Mark Hillenbrand, registrar and CEO of the British Columbia College of Social Workers, says his province’s temporary registration provision helped provide continuity of care. “We’ve had university students from all over Canada come home,” Hillenbrand says. But because British Columbia has temporary registration available to social workers at no cost, registered social workers from outside the province may practice in British Columbia for 90 days, a period that can be extended to six months. Social workers providing services to university students benefited from this mobility provision because it let them meet electronically with clients without significant obstacles to practice across provincial borders.

Some of the solutions available to the British Columbia college were not possible in Ontario. “Our legislation doesn’t provide for emergency or temporary registration,” says Lise Betteridge, who serves as registrar and CEO of the Ontario College of Social Workers and Social Service Workers. But a provision allowing electronic practice that was approved by the council (board) in summer 2019 allows practice by “those social workers in good standing in other Canadian provinces who wish to practise electronically in Ontario exclusively by electronic means,” Betteridge says.

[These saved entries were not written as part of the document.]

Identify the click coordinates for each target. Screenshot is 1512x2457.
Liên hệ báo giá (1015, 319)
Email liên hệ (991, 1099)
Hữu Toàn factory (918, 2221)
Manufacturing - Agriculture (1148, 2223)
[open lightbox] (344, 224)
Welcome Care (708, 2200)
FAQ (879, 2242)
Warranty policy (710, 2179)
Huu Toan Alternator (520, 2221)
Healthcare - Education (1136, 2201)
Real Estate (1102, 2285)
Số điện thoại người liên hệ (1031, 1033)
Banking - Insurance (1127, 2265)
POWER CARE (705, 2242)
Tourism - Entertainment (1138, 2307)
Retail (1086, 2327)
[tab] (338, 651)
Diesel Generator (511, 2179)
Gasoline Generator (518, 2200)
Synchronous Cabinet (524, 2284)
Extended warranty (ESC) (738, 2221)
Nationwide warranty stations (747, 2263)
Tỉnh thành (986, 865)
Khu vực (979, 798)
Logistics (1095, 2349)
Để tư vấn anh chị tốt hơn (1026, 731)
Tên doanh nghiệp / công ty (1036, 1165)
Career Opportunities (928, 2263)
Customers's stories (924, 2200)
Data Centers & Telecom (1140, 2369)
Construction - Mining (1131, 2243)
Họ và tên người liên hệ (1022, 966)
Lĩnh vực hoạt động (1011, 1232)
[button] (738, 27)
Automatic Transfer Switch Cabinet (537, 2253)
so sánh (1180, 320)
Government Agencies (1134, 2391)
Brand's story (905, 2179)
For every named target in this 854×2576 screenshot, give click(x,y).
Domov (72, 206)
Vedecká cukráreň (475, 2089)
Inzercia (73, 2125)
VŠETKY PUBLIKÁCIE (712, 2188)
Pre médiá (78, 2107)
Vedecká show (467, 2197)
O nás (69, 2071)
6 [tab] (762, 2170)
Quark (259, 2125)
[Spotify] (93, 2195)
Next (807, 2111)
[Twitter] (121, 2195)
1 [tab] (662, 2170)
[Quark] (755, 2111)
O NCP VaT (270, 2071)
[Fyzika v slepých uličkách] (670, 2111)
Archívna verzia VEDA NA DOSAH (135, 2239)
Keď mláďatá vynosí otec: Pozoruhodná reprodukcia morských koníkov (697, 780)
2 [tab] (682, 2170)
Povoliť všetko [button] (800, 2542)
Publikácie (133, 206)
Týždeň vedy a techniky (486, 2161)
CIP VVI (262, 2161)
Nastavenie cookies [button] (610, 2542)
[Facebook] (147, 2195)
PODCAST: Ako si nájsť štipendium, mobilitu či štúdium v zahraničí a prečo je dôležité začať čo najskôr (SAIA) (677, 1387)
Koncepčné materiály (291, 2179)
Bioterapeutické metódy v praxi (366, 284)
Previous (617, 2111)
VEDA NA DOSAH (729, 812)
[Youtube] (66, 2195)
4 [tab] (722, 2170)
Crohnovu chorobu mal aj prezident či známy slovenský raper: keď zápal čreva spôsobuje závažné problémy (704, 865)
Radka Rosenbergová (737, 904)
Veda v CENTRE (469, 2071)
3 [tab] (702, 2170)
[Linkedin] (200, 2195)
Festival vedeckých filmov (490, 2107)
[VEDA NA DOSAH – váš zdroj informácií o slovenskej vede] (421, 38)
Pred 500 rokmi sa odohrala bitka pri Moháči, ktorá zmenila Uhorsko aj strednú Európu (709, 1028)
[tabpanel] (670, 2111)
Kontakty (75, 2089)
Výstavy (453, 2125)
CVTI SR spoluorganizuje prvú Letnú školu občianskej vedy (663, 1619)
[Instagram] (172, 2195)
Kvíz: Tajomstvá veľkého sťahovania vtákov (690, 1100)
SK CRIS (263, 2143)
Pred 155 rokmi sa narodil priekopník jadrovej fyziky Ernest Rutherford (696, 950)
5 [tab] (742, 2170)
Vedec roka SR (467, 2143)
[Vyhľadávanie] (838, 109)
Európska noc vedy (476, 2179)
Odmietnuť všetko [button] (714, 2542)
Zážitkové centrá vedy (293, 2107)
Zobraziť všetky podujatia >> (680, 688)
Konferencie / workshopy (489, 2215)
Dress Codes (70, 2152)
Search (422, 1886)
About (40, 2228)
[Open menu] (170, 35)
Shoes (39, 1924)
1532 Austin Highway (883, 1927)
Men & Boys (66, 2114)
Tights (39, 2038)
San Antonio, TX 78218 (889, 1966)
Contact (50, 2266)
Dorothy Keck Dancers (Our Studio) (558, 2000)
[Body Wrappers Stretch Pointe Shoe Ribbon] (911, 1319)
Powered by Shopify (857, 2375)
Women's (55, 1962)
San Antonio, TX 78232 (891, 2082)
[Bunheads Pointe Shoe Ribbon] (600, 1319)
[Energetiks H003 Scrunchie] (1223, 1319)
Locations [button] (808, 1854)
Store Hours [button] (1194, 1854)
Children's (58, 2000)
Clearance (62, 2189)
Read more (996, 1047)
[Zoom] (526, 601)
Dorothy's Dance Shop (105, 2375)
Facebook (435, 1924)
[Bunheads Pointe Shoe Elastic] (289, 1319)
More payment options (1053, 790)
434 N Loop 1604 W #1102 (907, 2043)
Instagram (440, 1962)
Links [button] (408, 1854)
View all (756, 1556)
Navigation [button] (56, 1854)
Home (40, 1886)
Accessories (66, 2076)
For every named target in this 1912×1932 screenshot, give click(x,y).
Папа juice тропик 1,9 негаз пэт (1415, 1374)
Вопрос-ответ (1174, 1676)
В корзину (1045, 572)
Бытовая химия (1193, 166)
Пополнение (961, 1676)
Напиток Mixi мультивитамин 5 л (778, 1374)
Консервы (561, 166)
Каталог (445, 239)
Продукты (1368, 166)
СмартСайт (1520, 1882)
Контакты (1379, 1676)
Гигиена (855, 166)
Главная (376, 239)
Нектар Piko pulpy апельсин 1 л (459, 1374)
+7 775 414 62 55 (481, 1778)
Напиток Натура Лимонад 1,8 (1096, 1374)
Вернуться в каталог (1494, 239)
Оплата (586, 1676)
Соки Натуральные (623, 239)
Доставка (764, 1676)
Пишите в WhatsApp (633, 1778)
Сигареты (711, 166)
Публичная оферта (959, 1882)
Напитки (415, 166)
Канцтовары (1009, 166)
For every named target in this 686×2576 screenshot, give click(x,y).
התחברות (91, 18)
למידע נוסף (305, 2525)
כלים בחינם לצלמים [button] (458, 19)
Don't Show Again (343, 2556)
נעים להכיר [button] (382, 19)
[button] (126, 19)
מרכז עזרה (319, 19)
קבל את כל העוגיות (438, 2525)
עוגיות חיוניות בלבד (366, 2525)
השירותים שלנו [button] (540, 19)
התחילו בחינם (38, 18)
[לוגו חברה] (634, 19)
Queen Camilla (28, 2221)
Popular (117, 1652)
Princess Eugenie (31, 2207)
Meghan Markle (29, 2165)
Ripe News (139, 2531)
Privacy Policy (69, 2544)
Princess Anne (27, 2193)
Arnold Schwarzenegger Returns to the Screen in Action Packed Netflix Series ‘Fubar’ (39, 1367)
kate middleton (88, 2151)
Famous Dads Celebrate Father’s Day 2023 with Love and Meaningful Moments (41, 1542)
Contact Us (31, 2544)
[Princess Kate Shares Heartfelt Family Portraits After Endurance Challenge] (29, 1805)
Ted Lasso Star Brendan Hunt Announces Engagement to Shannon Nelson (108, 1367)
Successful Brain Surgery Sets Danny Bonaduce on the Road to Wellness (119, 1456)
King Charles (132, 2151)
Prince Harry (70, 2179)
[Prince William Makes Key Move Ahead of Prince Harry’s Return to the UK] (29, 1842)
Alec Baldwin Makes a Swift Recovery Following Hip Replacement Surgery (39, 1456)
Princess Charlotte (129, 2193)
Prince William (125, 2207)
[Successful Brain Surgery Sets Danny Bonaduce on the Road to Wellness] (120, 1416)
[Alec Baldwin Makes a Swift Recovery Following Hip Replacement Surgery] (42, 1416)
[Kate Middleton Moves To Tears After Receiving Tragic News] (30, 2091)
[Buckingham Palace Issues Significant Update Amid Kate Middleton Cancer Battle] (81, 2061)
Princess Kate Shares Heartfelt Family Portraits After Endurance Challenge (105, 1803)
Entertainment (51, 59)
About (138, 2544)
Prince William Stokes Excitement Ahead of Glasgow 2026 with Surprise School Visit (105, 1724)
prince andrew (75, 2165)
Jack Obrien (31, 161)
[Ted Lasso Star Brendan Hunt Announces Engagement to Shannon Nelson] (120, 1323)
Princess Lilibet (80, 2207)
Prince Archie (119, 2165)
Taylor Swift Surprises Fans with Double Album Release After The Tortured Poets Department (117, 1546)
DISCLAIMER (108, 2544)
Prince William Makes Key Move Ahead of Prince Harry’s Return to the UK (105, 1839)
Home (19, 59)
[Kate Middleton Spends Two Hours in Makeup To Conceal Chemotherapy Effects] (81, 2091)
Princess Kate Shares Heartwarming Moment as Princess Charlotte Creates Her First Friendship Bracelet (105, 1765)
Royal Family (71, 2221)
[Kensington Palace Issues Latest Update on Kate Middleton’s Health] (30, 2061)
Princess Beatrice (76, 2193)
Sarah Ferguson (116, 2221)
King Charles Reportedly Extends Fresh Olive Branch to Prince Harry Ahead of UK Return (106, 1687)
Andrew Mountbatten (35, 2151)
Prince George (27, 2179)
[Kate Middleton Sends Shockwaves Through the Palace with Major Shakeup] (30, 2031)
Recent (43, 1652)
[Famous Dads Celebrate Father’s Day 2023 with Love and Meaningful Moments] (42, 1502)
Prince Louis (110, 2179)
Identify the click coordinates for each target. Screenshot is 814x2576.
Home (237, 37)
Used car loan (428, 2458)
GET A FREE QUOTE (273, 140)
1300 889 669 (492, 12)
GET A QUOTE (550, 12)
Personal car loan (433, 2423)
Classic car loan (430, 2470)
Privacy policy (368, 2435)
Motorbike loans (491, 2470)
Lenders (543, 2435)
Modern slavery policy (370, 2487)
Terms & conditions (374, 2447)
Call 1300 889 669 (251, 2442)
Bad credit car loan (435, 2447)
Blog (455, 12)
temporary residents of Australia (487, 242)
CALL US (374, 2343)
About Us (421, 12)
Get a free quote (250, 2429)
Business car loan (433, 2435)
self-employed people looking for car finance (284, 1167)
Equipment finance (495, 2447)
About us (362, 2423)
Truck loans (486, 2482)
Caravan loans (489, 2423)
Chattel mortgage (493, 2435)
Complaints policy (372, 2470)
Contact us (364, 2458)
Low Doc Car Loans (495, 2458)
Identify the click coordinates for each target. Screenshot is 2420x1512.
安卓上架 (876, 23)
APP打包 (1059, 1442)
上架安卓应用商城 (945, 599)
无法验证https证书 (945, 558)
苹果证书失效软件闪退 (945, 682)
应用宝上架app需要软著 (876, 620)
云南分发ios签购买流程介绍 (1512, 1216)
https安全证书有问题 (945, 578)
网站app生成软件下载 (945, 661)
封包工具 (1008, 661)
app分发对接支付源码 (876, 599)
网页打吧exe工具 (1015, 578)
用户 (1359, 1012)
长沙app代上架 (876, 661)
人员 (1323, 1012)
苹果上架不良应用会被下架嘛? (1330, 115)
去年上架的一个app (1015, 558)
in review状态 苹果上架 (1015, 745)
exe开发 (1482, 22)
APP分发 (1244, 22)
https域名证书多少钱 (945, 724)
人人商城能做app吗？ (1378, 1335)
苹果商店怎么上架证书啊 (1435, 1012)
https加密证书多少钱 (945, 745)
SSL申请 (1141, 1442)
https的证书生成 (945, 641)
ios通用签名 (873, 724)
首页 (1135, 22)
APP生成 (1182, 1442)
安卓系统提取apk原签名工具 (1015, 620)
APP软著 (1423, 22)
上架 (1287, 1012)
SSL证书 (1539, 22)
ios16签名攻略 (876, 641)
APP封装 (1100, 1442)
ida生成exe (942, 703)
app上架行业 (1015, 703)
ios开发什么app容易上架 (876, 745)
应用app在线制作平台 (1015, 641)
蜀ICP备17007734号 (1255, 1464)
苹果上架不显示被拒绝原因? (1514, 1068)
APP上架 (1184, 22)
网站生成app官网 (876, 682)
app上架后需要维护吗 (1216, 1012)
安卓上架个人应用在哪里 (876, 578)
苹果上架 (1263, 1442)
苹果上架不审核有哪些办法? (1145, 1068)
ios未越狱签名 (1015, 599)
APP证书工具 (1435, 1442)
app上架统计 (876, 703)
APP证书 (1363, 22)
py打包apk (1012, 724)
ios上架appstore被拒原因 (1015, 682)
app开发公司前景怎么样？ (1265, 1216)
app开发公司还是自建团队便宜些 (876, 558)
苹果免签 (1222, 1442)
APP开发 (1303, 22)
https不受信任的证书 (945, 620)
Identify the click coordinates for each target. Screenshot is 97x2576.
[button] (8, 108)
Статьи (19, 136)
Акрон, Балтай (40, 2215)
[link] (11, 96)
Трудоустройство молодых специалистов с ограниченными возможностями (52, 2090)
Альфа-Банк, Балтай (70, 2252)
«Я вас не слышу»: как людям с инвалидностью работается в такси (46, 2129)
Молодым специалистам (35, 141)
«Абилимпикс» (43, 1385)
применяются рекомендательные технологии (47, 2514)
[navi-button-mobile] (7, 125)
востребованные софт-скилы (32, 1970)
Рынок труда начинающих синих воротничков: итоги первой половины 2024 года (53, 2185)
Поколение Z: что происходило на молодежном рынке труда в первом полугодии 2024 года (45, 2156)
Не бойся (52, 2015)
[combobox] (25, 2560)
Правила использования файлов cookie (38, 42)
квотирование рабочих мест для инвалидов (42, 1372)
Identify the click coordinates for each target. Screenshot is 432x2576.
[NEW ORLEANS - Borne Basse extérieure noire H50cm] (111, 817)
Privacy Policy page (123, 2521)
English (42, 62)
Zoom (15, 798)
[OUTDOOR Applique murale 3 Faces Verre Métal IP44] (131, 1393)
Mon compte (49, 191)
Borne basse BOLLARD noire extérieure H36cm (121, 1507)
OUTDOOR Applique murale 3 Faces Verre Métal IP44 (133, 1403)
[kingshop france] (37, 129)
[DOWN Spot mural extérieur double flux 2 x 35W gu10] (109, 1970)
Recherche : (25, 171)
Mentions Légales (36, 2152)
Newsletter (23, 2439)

Indeed, Betteridge said one of the most surprising aspects of the response of the social work community to the emergency was social workers’ swift transition to electronic practice. “With the emergency closure regulation in place, those of our members who weren’t considered ‘essential’ were not permitted to provide services in person,” Betteridge said. “It is striking how quickly the situation unfolded and how quickly members made this shift in their practice.”